Extracted data »
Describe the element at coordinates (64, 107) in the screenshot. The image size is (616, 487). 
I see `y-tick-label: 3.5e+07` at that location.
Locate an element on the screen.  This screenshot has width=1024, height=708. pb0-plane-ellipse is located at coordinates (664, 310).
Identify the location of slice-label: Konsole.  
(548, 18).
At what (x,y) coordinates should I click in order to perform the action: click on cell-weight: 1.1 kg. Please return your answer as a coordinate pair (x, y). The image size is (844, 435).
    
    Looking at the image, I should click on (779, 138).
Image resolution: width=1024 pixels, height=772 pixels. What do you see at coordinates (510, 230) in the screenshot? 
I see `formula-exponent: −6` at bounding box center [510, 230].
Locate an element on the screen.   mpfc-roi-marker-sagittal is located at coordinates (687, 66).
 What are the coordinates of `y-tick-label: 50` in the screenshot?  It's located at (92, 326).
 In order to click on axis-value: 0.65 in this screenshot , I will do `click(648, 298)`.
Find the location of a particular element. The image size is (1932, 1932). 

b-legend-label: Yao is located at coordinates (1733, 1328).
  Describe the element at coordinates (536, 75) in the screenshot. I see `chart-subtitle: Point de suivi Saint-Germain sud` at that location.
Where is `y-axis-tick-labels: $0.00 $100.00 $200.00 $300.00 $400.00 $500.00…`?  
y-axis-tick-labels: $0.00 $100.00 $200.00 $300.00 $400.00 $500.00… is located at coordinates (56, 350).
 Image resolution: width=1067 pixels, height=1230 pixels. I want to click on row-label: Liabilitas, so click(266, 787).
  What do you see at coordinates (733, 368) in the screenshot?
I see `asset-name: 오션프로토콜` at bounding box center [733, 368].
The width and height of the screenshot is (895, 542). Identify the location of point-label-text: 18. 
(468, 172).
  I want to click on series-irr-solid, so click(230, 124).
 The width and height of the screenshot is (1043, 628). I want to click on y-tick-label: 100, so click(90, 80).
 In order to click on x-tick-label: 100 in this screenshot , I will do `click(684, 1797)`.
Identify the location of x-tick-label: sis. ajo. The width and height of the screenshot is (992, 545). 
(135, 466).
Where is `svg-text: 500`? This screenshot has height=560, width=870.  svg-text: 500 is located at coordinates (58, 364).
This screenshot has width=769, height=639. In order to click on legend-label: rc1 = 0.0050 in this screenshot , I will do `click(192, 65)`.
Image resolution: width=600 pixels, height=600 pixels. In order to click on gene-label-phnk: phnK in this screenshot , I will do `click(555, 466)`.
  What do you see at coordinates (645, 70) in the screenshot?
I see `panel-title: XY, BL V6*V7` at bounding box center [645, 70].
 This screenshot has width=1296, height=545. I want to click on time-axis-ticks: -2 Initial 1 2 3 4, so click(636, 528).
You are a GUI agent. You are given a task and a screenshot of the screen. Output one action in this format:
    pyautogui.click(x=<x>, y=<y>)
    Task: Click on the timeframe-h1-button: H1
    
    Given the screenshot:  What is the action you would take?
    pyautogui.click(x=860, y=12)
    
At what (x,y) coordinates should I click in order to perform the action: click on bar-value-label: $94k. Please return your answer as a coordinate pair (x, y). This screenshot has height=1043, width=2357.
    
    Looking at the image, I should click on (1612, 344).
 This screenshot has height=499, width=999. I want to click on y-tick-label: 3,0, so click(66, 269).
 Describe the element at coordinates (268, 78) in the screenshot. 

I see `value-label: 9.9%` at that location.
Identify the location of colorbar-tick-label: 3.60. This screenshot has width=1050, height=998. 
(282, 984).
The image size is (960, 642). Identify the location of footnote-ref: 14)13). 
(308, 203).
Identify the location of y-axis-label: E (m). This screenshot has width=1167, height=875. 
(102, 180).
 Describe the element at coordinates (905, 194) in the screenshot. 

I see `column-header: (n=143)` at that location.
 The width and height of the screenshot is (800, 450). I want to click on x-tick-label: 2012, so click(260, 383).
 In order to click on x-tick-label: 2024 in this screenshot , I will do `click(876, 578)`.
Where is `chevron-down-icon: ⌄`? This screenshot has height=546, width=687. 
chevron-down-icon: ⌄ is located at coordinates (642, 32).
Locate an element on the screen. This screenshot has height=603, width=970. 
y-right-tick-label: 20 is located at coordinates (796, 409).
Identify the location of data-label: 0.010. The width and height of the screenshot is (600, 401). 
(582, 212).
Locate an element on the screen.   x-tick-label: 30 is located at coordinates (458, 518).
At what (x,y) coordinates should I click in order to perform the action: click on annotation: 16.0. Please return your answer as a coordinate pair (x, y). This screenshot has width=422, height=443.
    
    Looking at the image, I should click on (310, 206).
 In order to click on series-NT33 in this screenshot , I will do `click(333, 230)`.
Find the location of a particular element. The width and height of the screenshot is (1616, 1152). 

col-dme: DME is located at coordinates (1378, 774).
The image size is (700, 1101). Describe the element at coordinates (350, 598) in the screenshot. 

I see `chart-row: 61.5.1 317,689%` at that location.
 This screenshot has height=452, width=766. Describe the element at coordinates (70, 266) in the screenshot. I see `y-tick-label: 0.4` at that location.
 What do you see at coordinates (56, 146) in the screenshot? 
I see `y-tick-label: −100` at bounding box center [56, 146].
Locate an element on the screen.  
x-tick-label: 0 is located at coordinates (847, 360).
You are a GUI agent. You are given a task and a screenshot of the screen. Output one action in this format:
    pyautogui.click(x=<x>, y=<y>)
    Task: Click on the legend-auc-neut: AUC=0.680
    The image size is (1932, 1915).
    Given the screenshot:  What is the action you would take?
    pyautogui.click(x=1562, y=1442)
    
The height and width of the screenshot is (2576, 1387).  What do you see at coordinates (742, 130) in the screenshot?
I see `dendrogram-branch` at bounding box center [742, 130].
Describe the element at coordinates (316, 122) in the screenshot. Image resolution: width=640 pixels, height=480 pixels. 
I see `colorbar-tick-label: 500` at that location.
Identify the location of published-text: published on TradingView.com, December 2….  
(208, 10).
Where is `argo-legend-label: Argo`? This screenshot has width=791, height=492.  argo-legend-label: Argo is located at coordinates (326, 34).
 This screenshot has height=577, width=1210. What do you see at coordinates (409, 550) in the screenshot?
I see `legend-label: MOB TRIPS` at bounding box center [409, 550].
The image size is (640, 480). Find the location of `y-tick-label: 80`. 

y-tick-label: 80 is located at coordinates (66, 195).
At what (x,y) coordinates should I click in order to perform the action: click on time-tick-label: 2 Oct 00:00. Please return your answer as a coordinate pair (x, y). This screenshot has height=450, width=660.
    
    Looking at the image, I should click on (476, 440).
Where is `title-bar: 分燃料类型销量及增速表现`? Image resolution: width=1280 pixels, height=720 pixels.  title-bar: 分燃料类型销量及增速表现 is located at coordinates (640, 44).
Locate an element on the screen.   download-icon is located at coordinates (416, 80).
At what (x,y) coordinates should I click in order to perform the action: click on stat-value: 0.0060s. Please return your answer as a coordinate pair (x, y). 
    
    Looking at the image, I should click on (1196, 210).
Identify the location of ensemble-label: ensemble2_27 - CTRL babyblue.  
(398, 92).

Work instructions » Please rewrite the lines above with "Identify the location of" replaced by "Find the position of" and everything else left unchanged.

Expected output »
Describe the element at coordinates (64, 107) in the screenshot. The image size is (616, 487). 
I see `y-tick-label: 3.5e+07` at that location.
Locate an element on the screen.  This screenshot has width=1024, height=708. pb0-plane-ellipse is located at coordinates (664, 310).
Find the position of slice-label: Konsole.  
(548, 18).
At what (x,y) coordinates should I click in order to perform the action: click on cell-weight: 1.1 kg. Please return your answer as a coordinate pair (x, y). The image size is (844, 435).
    
    Looking at the image, I should click on (779, 138).
Image resolution: width=1024 pixels, height=772 pixels. What do you see at coordinates (510, 230) in the screenshot? 
I see `formula-exponent: −6` at bounding box center [510, 230].
Locate an element on the screen.   mpfc-roi-marker-sagittal is located at coordinates (687, 66).
 What are the coordinates of `y-tick-label: 50` in the screenshot?  It's located at (92, 326).
 In order to click on axis-value: 0.65 in this screenshot , I will do `click(648, 298)`.
Find the location of a particular element. The image size is (1932, 1932). 

b-legend-label: Yao is located at coordinates (1733, 1328).
  Describe the element at coordinates (536, 75) in the screenshot. I see `chart-subtitle: Point de suivi Saint-Germain sud` at that location.
Where is `y-axis-tick-labels: $0.00 $100.00 $200.00 $300.00 $400.00 $500.00…`?  
y-axis-tick-labels: $0.00 $100.00 $200.00 $300.00 $400.00 $500.00… is located at coordinates (56, 350).
 Image resolution: width=1067 pixels, height=1230 pixels. I want to click on row-label: Liabilitas, so click(266, 787).
  What do you see at coordinates (733, 368) in the screenshot?
I see `asset-name: 오션프로토콜` at bounding box center [733, 368].
The width and height of the screenshot is (895, 542). Find the position of point-label-text: 18. 
(468, 172).
  I want to click on series-irr-solid, so click(230, 124).
 The width and height of the screenshot is (1043, 628). I want to click on y-tick-label: 100, so click(90, 80).
 In order to click on x-tick-label: 100 in this screenshot , I will do `click(684, 1797)`.
Find the position of x-tick-label: sis. ajo. The width and height of the screenshot is (992, 545). 
(135, 466).
Where is `svg-text: 500`? This screenshot has height=560, width=870.  svg-text: 500 is located at coordinates (58, 364).
This screenshot has width=769, height=639. In order to click on legend-label: rc1 = 0.0050 in this screenshot , I will do `click(192, 65)`.
Image resolution: width=600 pixels, height=600 pixels. In order to click on gene-label-phnk: phnK in this screenshot , I will do `click(555, 466)`.
  What do you see at coordinates (645, 70) in the screenshot?
I see `panel-title: XY, BL V6*V7` at bounding box center [645, 70].
 This screenshot has width=1296, height=545. I want to click on time-axis-ticks: -2 Initial 1 2 3 4, so click(636, 528).
You are a GUI agent. You are given a task and a screenshot of the screen. Output one action in this format:
    pyautogui.click(x=<x>, y=<y>)
    Task: Click on the timeframe-h1-button: H1
    
    Given the screenshot:  What is the action you would take?
    pyautogui.click(x=860, y=12)
    
At what (x,y) coordinates should I click in order to perform the action: click on bar-value-label: $94k. Please return your answer as a coordinate pair (x, y). This screenshot has height=1043, width=2357.
    
    Looking at the image, I should click on (1612, 344).
 This screenshot has height=499, width=999. I want to click on y-tick-label: 3,0, so click(66, 269).
 Describe the element at coordinates (268, 78) in the screenshot. 

I see `value-label: 9.9%` at that location.
Find the position of colorbar-tick-label: 3.60. This screenshot has width=1050, height=998. 
(282, 984).
The image size is (960, 642). Find the position of footnote-ref: 14)13). 
(308, 203).
Find the position of y-axis-label: E (m). This screenshot has width=1167, height=875. 
(102, 180).
 Describe the element at coordinates (905, 194) in the screenshot. 

I see `column-header: (n=143)` at that location.
 The width and height of the screenshot is (800, 450). I want to click on x-tick-label: 2012, so click(260, 383).
 In order to click on x-tick-label: 2024 in this screenshot , I will do `click(876, 578)`.
Where is `chevron-down-icon: ⌄`? This screenshot has height=546, width=687. 
chevron-down-icon: ⌄ is located at coordinates (642, 32).
Locate an element on the screen. This screenshot has height=603, width=970. 
y-right-tick-label: 20 is located at coordinates (796, 409).
Find the position of data-label: 0.010. The width and height of the screenshot is (600, 401). 
(582, 212).
Locate an element on the screen.   x-tick-label: 30 is located at coordinates (458, 518).
At what (x,y) coordinates should I click in order to perform the action: click on annotation: 16.0. Please return your answer as a coordinate pair (x, y). This screenshot has width=422, height=443.
    
    Looking at the image, I should click on (310, 206).
 In order to click on series-NT33 in this screenshot , I will do `click(333, 230)`.
Find the location of a particular element. The width and height of the screenshot is (1616, 1152). 

col-dme: DME is located at coordinates (1378, 774).
The image size is (700, 1101). Describe the element at coordinates (350, 598) in the screenshot. 

I see `chart-row: 61.5.1 317,689%` at that location.
 This screenshot has height=452, width=766. Describe the element at coordinates (70, 266) in the screenshot. I see `y-tick-label: 0.4` at that location.
 What do you see at coordinates (56, 146) in the screenshot? 
I see `y-tick-label: −100` at bounding box center [56, 146].
Locate an element on the screen.  
x-tick-label: 0 is located at coordinates (847, 360).
You are a GUI agent. You are given a task and a screenshot of the screen. Output one action in this format:
    pyautogui.click(x=<x>, y=<y>)
    Task: Click on the legend-auc-neut: AUC=0.680
    The image size is (1932, 1915).
    Given the screenshot:  What is the action you would take?
    pyautogui.click(x=1562, y=1442)
    
The height and width of the screenshot is (2576, 1387).  What do you see at coordinates (742, 130) in the screenshot?
I see `dendrogram-branch` at bounding box center [742, 130].
Describe the element at coordinates (316, 122) in the screenshot. Image resolution: width=640 pixels, height=480 pixels. 
I see `colorbar-tick-label: 500` at that location.
Find the position of published-text: published on TradingView.com, December 2….  
(208, 10).
Where is `argo-legend-label: Argo`? This screenshot has width=791, height=492.  argo-legend-label: Argo is located at coordinates (326, 34).
 This screenshot has height=577, width=1210. What do you see at coordinates (409, 550) in the screenshot?
I see `legend-label: MOB TRIPS` at bounding box center [409, 550].
The image size is (640, 480). Find the location of `y-tick-label: 80`. 

y-tick-label: 80 is located at coordinates (66, 195).
At what (x,y) coordinates should I click in order to perform the action: click on time-tick-label: 2 Oct 00:00. Please return your answer as a coordinate pair (x, y). This screenshot has height=450, width=660.
    
    Looking at the image, I should click on (476, 440).
Where is `title-bar: 分燃料类型销量及增速表现`? Image resolution: width=1280 pixels, height=720 pixels.  title-bar: 分燃料类型销量及增速表现 is located at coordinates (640, 44).
Locate an element on the screen.   download-icon is located at coordinates (416, 80).
At what (x,y) coordinates should I click in order to perform the action: click on stat-value: 0.0060s. Please return your answer as a coordinate pair (x, y). 
    
    Looking at the image, I should click on (1196, 210).
Find the position of ensemble-label: ensemble2_27 - CTRL babyblue.  
(398, 92).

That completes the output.